Structure Prediction: Mapping sequences to their 3D folds (e.g., Boltz2).

What is this repository?

FastPLMs provides optimized versions of these models. Our focus is on:

Speed: Drastically faster inference through optimized attention kernels.
Memory Efficiency: Lower VRAM usage, enabling larger batch sizes or longer sequences.
Seamless Integration: Use AutoModel.from_pretrained(..., trust_remote_code=True) to load our optimized weights directly from HuggingFace.

Supported Models

We maintain a comprehensive HuggingFace Collection of optimized models.
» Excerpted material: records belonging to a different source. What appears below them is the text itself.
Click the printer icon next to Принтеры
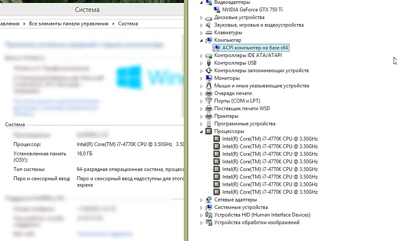Screen dimensions: 397x241 209,116
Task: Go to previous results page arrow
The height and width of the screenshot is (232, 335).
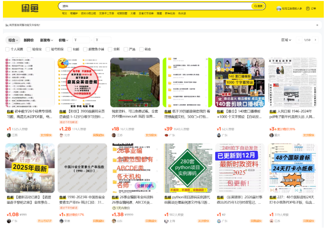Action: tap(299, 40)
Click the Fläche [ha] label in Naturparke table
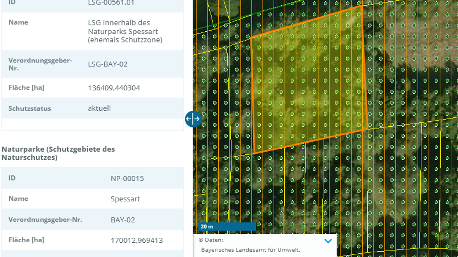The width and height of the screenshot is (458, 257). point(26,240)
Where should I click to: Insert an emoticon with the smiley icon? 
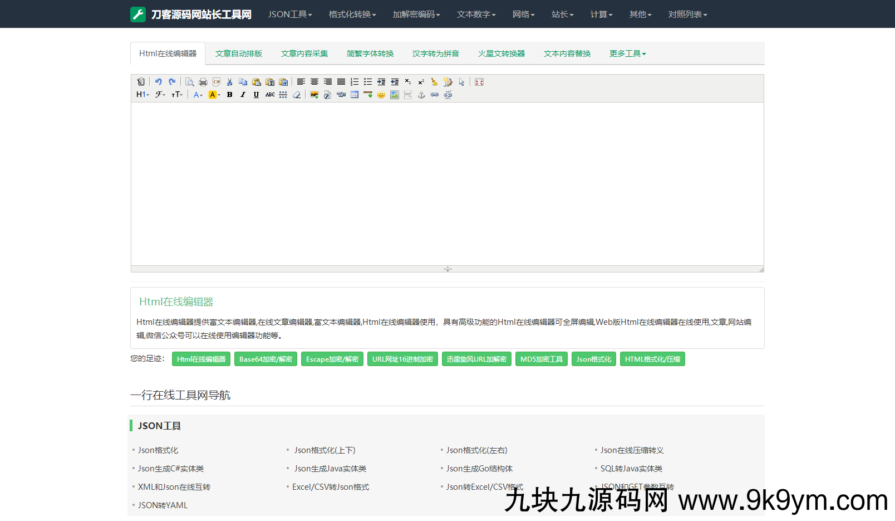tap(381, 95)

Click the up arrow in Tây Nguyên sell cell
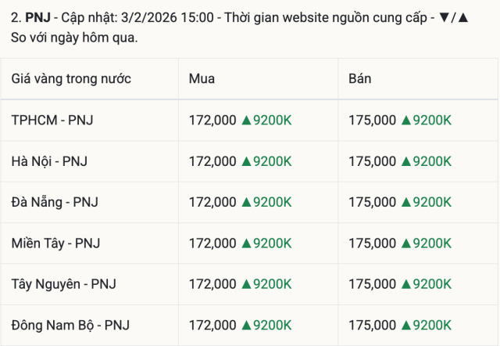[405, 283]
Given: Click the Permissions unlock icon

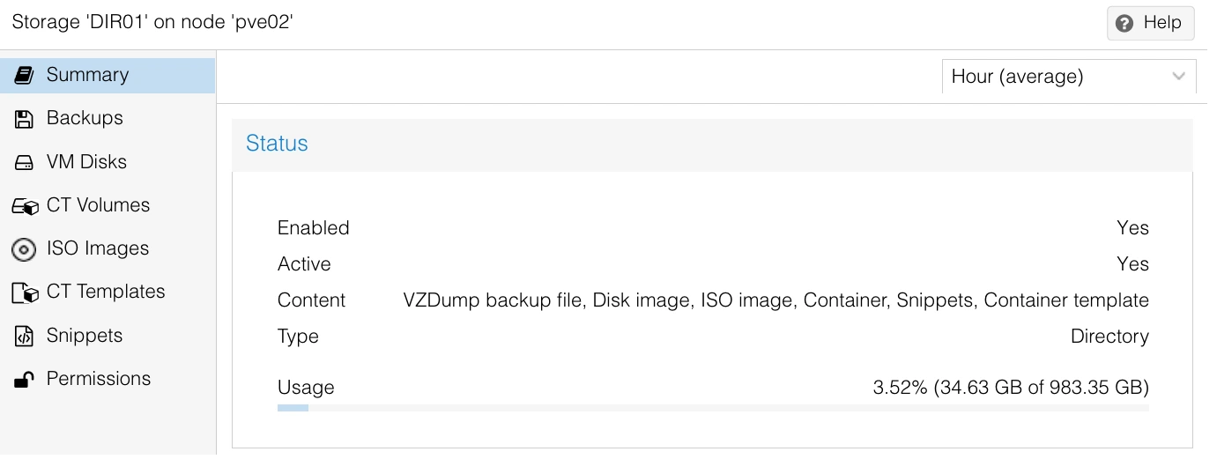Looking at the screenshot, I should pyautogui.click(x=24, y=379).
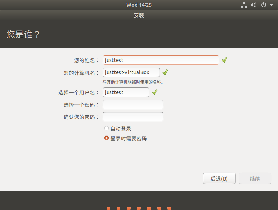
Task: Focus the 您的姓名 name input field
Action: coord(161,60)
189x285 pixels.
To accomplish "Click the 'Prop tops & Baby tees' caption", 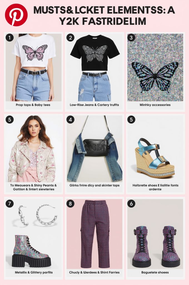I will tap(33, 105).
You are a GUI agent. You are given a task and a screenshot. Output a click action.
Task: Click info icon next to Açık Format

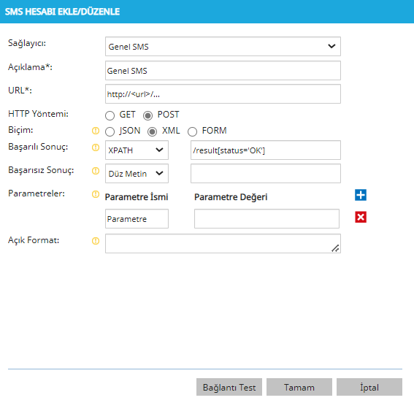(x=96, y=241)
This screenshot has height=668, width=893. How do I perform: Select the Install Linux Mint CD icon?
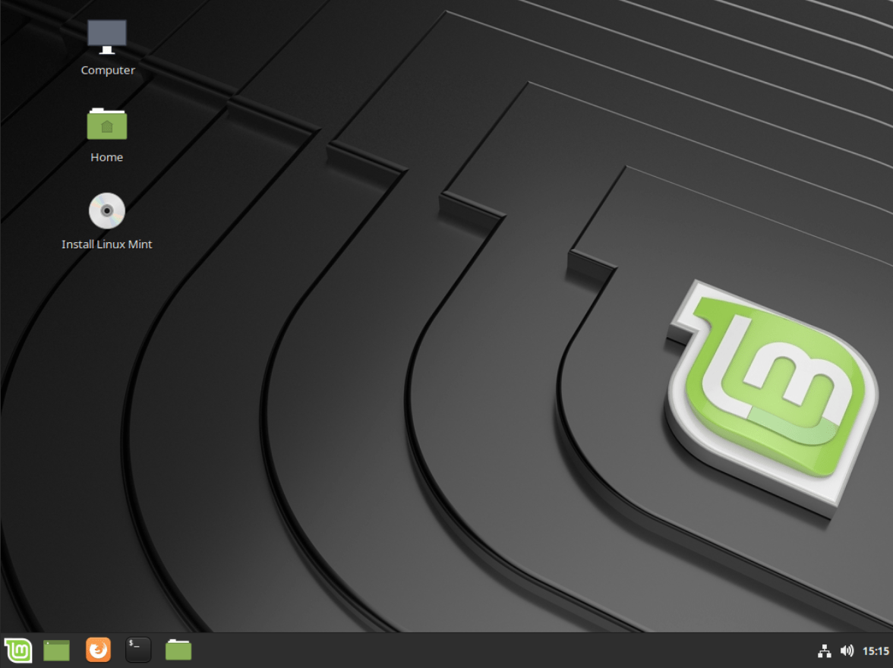click(x=106, y=220)

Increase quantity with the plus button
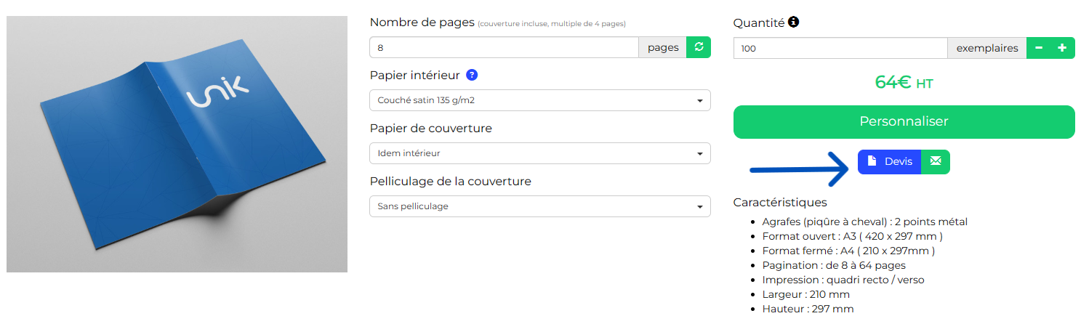pyautogui.click(x=1062, y=48)
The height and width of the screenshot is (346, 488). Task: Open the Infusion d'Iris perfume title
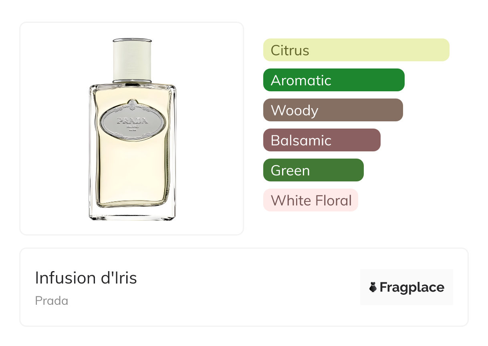pos(86,278)
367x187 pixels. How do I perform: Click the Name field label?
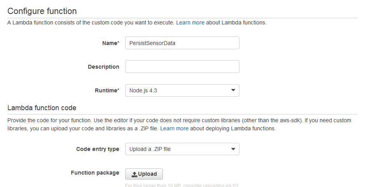108,43
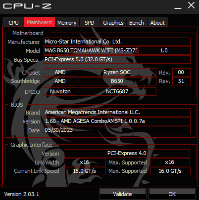Screen dimensions: 199x200
Task: Switch to the CPU tab
Action: (x=13, y=22)
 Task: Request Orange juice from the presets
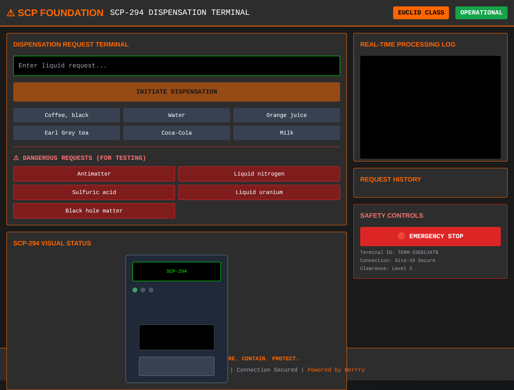coord(286,115)
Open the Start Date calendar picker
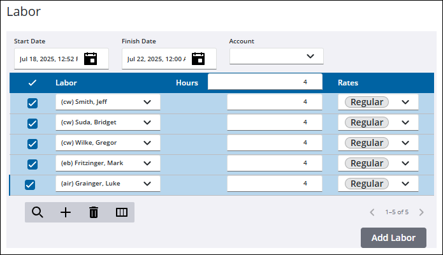Image resolution: width=443 pixels, height=255 pixels. point(91,59)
Below is a summary of the supported families and their origins.

Model Registry Summary

Model Family	Organization	Official Implementation	FastPLMs Optimization	Checkpoints
E1	Profluent Bio	Profluent-Bio/E1	Flex Attention, Block-Causal	150M, 300M, 600M
ESM2	Meta AI	facebookresearch/esm	Flash (SDPA) / Flex Attention	8M, 35M, 150M, 650M, 3B
ESM++	EvolutionaryScale	EvolutionaryScale/esm	Optimized SDPA / Flex	Small (300M), Large (600M)
DPLM	ByteDance	N/A	Diffusion Optimized Attention	150M, 650M, 3B
DPLM2	ByteDance	N/A	Multimodal Diffusion	150M, 650M, 3B
Boltz2	MIT / Various	jwohlwend/boltz	Optimized Structure Prediction	Standard

Full Model List

Model Key	Family	Parameters	Organization	FastPLMs Repo ID	Official Reference
`e1_150m`	E1	150M	Profluent Bio	Synthyra/Profluent-E1-150M	Profluent-Bio/E1-150m
`e1_300m`	E1	300M	Profluent Bio	Synthyra/Profluent-E1-300M	Profluent-Bio/E1-300m
`e1_600m`	E1	600M	Profluent Bio	Synthyra/Profluent-E1-600M	Profluent-Bio/E1-600m
`esm2_8m`	ESM2	8M	Meta AI	Synthyra/ESM2-8M	facebook/esm2_t6_8M_UR50D
`esm2_35m`	ESM2	35M	Meta AI	Synthyra/ESM2-35M	facebook/esm2_t12_35M_UR50D
`esm2_150m`	ESM2	150M	Meta AI	Synthyra/ESM2-150M	facebook/esm2_t30_150M_UR50D
`esm2_650m`	ESM2	650M	Meta AI	Synthyra/ESM2-650M	facebook/esm2_t33_650M_UR50D
`esm2_3b`	ESM2	3B	Meta AI	Synthyra/ESM2-3B	facebook/esm2_t36_3B_UR50D
`esmplusplus_small`	ESM++	300M	EvolutionaryScale	Synthyra/ESMplusplus_small	EvolutionaryScale/esmc-300m
`esmplusplus_large`	ESM++	600M	EvolutionaryScale	Synthyra/ESMplusplus_large	EvolutionaryScale/esmc-600m
`dplm_150m`	DPLM	150M	ByteDance	Synthyra/DPLM-150M	airkingbd/dplm_150m
`dplm_650m`	DPLM	650M	ByteDance	Synthyra/DPLM-650M	airkingbd/dplm_650m
`dplm_3b`	DPLM	3B	ByteDance	Synthyra/DPLM-3B	airkingbd/dplm_3b
`dplm2_150m`	DPLM2	150M	ByteDance	Synthyra/DPLM2-150M	airkingbd/dplm2_150m
`dplm2_650m`	DPLM2	650M	ByteDance	Synthyra/DPLM2-650M	airkingbd/dplm2_650m
`dplm2_3b`	DPLM2	3B	ByteDance	Synthyra/DPLM2-3B	airkingbd/dplm2_3b
`boltz2`	Boltz2	-	MIT / Various	Synthyra/Boltz2	jwohlwend/boltz

Attention Backends

All FastPLMs models share a common set of attention backends, controlled via config.attn_backend. The default is "sdpa", which is safe on all hardware and numerically equivalent to standard attention.

Backend Comparison

Backend	Key	Speed	Numerical Equivalence	Availability
PyTorch SDPA	`"sdpa"`	Fast	Exact	Any PyTorch ≥ 2.0
Flash Attention	`"kernels_flash"`	Fastest	Approximate	Requires `pip install kernels` (pre-built)
Flex Attention	`"flex"`	Very fast	~Exact	Requires PyTorch ≥ 2.5
Auto	`"auto"`	—	—	Always (selects best available)

SDPA (default)

PyTorch's scaled_dot_product_attention dispatches to a fused CUDA kernel (cuDNN or efficient attention) that is faster and more memory-efficient than naive attention, while being mathematically identical to it. This is the recommended default for reproducibility and general use. It is also the only backend where output_attentions=True is handled natively; with other backends, attentions are computed via a separate naive matrix multiplication when requested.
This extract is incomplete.